A: We need to focus on the experiences that will unlock value for customers. It’s about focusing on the important key principles and figuring out what we can throw out. What’s getting in the way of really great creativity? Sometimes it’s our words; sometimes it’s the silos we create and sometimes our addictions. We’re addicted to printed mail and the way we manage our lists.
Q: What role does content play in creating those experiences?
A: Content is such an exciting area. Customers are desperately hungry for more content than brands seem to be able to give them; we’re not giving them enough. We’ve learned that consumers are getting their own facts and that’s great, but salespeople are finding that those consumers are sometimes not getting the right facts, like a patient self-diagnosing without a doctor.

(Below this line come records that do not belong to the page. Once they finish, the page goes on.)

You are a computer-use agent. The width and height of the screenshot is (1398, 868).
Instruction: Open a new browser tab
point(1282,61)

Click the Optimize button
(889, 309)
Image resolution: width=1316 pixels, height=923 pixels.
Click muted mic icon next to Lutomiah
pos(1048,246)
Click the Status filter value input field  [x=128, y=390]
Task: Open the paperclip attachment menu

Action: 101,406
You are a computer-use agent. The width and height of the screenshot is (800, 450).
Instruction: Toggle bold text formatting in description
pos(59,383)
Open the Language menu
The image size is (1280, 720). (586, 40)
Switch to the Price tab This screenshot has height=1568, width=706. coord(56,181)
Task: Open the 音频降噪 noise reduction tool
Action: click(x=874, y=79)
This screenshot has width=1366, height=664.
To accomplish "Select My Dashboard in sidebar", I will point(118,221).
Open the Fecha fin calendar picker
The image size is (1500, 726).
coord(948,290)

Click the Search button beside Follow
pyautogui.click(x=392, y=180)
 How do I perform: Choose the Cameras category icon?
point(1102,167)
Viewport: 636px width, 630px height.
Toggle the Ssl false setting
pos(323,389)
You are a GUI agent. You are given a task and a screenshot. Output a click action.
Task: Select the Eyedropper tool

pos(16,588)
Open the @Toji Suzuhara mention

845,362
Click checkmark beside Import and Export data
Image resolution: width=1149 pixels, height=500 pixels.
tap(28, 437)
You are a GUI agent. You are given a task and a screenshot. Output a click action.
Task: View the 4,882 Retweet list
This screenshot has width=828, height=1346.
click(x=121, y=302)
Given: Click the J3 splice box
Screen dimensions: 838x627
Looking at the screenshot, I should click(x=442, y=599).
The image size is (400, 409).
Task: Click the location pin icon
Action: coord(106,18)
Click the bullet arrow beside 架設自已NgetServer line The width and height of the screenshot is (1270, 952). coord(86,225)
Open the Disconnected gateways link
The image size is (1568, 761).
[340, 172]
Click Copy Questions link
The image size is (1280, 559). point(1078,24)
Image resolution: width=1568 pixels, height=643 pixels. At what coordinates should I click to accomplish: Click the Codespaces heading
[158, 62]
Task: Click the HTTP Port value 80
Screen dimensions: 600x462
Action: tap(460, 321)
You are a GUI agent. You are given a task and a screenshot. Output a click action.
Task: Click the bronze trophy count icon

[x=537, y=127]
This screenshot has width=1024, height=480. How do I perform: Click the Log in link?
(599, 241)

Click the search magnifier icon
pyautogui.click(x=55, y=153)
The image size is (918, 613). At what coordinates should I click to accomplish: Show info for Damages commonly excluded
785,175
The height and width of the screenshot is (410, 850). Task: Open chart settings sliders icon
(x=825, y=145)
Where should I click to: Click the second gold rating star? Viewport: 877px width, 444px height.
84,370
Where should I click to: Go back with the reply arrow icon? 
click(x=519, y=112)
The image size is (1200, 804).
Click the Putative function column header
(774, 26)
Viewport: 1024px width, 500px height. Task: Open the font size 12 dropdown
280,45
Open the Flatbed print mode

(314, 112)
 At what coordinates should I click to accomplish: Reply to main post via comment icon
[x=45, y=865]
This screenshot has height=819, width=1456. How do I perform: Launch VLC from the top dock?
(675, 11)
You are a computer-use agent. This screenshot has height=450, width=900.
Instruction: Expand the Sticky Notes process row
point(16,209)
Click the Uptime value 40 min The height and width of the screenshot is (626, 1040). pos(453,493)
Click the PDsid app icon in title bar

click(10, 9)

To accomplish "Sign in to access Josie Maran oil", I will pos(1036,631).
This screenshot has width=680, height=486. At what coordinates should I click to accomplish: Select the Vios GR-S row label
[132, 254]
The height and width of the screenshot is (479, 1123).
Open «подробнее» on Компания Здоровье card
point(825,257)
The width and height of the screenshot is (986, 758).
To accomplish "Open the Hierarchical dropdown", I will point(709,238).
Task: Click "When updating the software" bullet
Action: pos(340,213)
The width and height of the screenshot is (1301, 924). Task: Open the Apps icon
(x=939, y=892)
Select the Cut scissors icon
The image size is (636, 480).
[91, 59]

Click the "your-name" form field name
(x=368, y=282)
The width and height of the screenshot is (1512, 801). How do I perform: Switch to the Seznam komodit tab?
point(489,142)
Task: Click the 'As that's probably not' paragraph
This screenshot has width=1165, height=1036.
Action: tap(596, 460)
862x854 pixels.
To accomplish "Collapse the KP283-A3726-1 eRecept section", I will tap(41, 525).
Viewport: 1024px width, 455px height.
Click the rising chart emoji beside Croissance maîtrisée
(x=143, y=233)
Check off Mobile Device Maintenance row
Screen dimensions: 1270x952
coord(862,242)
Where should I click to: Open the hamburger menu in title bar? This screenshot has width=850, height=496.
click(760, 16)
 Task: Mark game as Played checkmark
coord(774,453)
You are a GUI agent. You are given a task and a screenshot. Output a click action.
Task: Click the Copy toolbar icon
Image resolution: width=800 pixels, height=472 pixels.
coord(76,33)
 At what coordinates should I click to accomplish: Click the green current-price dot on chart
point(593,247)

Q: How do brands better manage their content-based messaging?
A: Some brands think their site is their only property, but sites aren’t that interesting anymore unless it’s an e-commerce or a mobile site. It’s about managing your definition on Wikipedia and branded content on YouTube, SlideShare and any other sites where content can be aggregated.
Q: What’s a great example of a content-driven campaign you’ve seen recently?
A: TBWA did something called Gatorade Replay. They took two high school rivals that ended a basketball game in a tie 15 years ago and documented these former athletes, now in their 30s, training for a comeback with Gatorade on their way to finishing the game.
Q: How does domestic direct marketing creative stack up to the best from abroad?
A: We may be lagging in direct, but not overall. There are plenty of creative experiences happening in the US that involve customer acquisition and engagement, but they’re being created by non-direct agencies. Direct in the US is, in some ways, stuck in a prison of the proven. A lot of the young talent coming out of schools doesn’t want to do direct, even though they’re well-equipped to be successful.
Q: What sector presents the biggest challenge in terms of creative approach?
A: Most financial services is acquisition-oriented, so unless you take a risk by targeting new audiences and you get to do something new, there’s always that proven ground to fall back on. There’s not a lot of room for error or optimizing.
Q: The idea of an “interactive” agency may be redundant in the future, given all agencies will have digital capabilities. Should “direct” agencies worry about this as well?
A: Everyone is learning to target media more effectively and engage customers, but there will always be relationship marketing agencies that nurture customers beyond acquisition, which is a big piece of direct.